Sekarang Kanya telah menelusuri karpet merah yang tidak lain berarti penyambutan seseorang yang khusus. Dia melangkahkan kakinya mengikuti karpet merah itu tanpa melihat ke arah depan."Ini dimana?" pekik Kanya ketika melihat keadaan sekitarnya.
Dia terus menelusuri bangunan megah nan mewah itu. Langkah demi langkah berlalu, dilihatnya di segala sudut ruangan terdapat hiasan dari berlian. Kursi-kursi yang tertata rapih seperti yang terdapat pada acara resmi, belum lagi gaun pengantin yang dikenakannya. Dan itu semua seperti berada pada sebuah kerajaan.
Semua itu membuatnya bingung, namun mengapa di bangunan semegah itu tidak ada seseorang sama sekali. Jangankan seseorang, pelayan pun sepertinya tidak ada sama sekali disana.
Tapi bangunan itu sangat bersih, sangat wangi. Bukan kah seharusnya ada yang merawatnya. Namun siapa? Mengapa tidak ada sama sekali seseorang disini?
Kanya berlari kecil ke setiap ruangan, berharap dia menemukan seseorang. Dia berusaha berteriak sekeras mungkin namun tidak ada jawaban.
"Ini dimana sih? Bunda sama ayah mana? Maksud semua ini apa?" pekiknya masih terus menelusuri segala ruangan.
Sudah lebih dari tiga puluh lebih ruangan yang dia masuki. Kakinya mulai terasa lemas. Dadanya semakin sesak karna berlari-lari sejak tadi.
Ketika pertahanannya sudah rapuh, tidak sengaja dia melihat ke arah sebuah ruangan besar, sangat besar.
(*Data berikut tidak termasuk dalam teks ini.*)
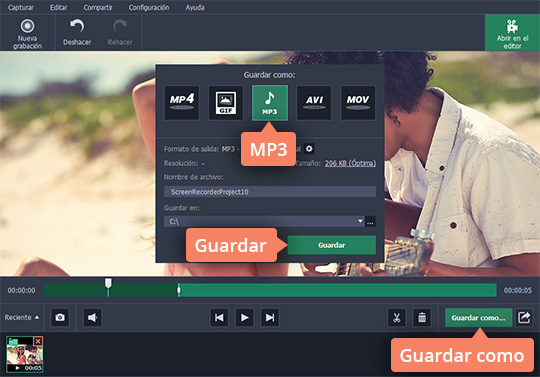Screen dimensions: 540x377
Task: Expand the Guardar en folder dropdown
Action: pyautogui.click(x=360, y=221)
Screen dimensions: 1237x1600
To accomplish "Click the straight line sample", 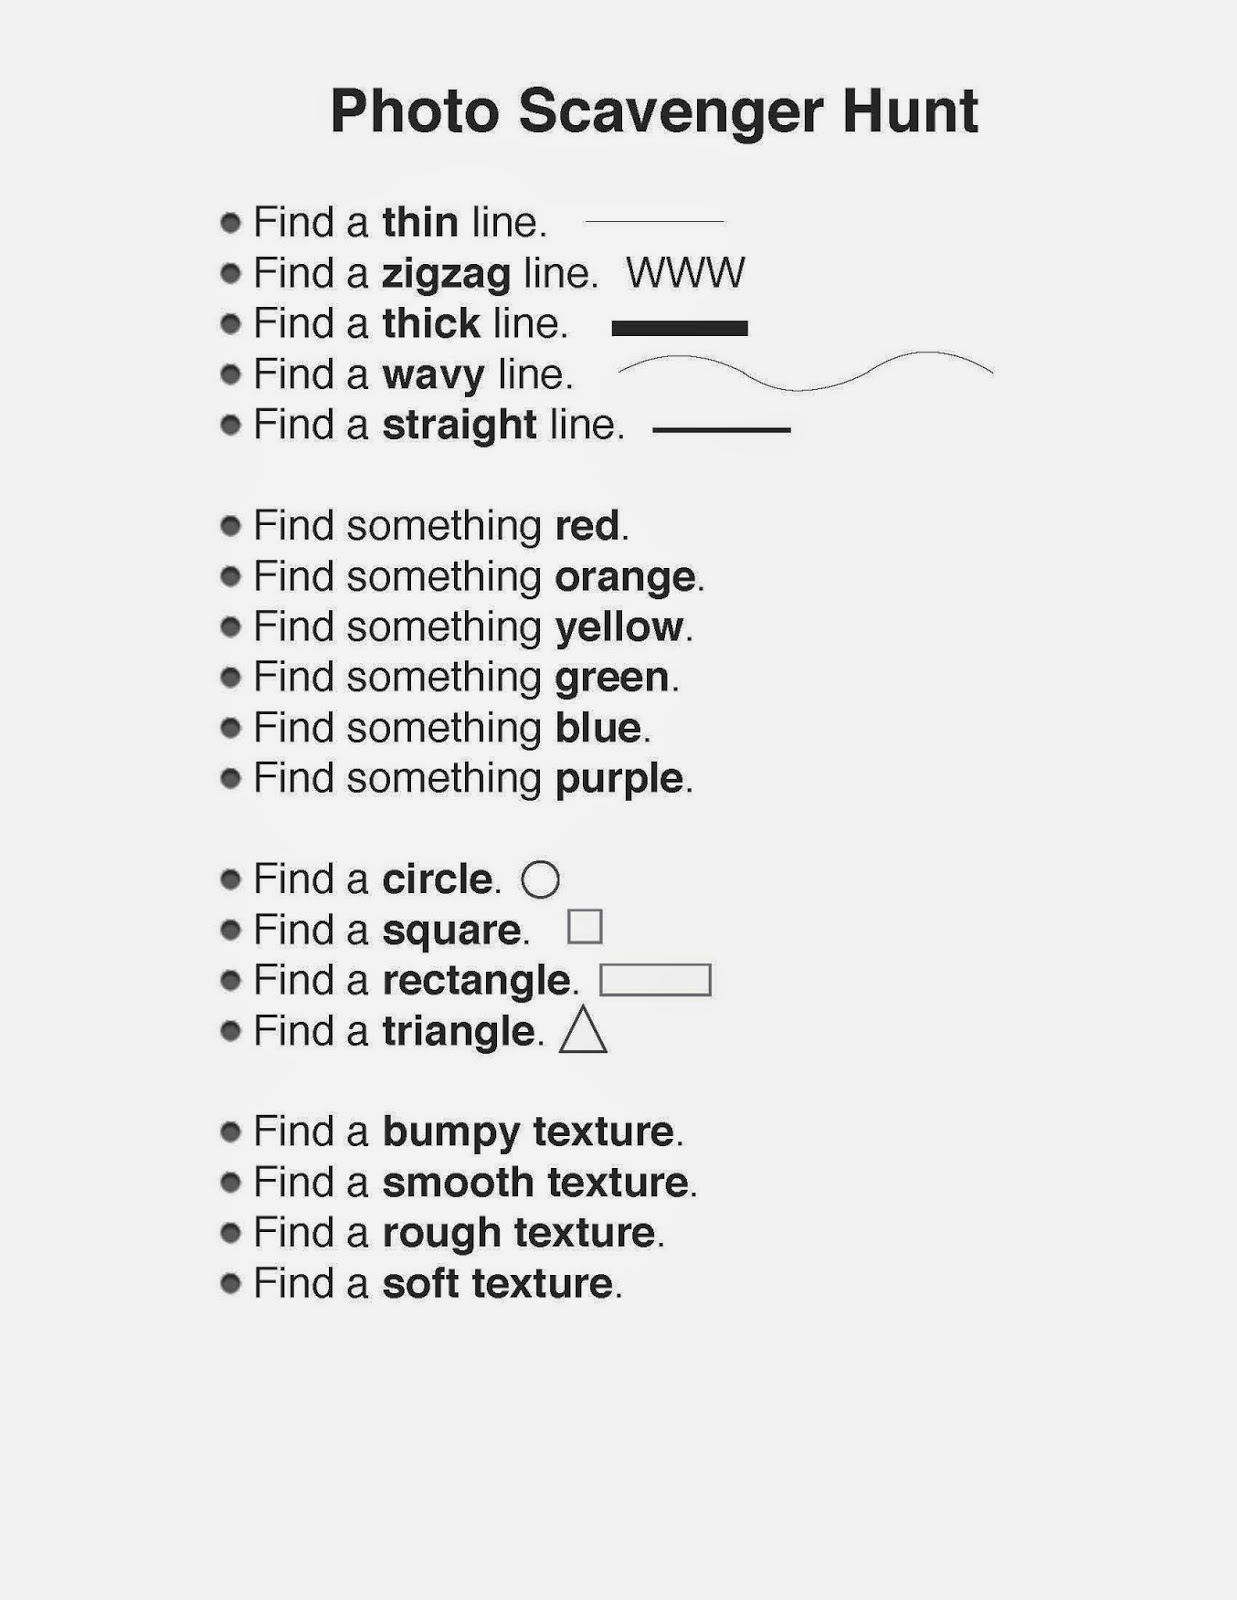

Perlahan dia memandangi ruangan itu lebih serius, dan dapat. Dia melihat Rani disana tidak lama kemudian Reno, dan semua teman-temannya.
Pikirannya mulai tenang, perlahan dia mengumpulkan kembali tenaganya. Mengatur nafasnya yang tidak tentu itu.
Dia melangkah menuju ruang besar itu dengan perlahan, dibukanya pintu besar yang transparan dan dihiasi berlian itu.
Ramai, itu yang dia temukan. Dimana Rani dan semua teman yang dilihatnya tadi. Disana terlalu banyak orang dan tidak mungkin dia menemukan Rani dari sekian banyak orang disana. Bukan hanya itu, bahkan ruangan yang dia masuki beberapa menit yang lalu itu sangat megah.
Bola mata kanya semakin menyayu. Lelah pikirnya, biar saja dia pingsan diantara banyak orang disana.
Perlahan di pejamkan sepasang matanya itu.3 detik, rasa kantuk sudah mulai terasa.
7 detik, terasa sudah sangat aman.
15 detik, rasa kantuknya telah menjalar ke bagian otaknya.
23 detik, kakinya mulai lemas. Tidak butuh waktu lama lagi pikirnya.
1 menit 2 detik, tubuhnya terasa akan tarjatuh.
1 menit 14 detik, Pingsan.
1 menit 17 detik, ada yang menangkap nya.
"Kanya ... Kanya ... Bangun. Kita harus tunangan. Kay, Kanya," ucapnya panik seraya menampar-nampar kecil kedua pipi Kanya.
Kanya yang merasa pertahannya sudah kembali normal segera bangun dari pingsannya. Dilihatnya tangan yang telah merangkulnya, ditelusurinya terus sampai berhenti diwajahnya.
"Mr.robot?" pekik batinnya. Di lihatnya lebih jelas lagi laki-laki yang berpakaian seperti seorang pangeran itu.
Tepat, matanya tidak salah kali ini. Dia benar Mr.robot. "modus lu Mr.robot," tukas Kanya berusaha melepaskan rangkulan laki-laki itu.
"Mr.robot? Aku Riki kay. Sahabat kamu dari kecil, dan sekarang kita harus tunangan. Ayah, bunda, sama tante aku udah nunggu kamu dari tadi."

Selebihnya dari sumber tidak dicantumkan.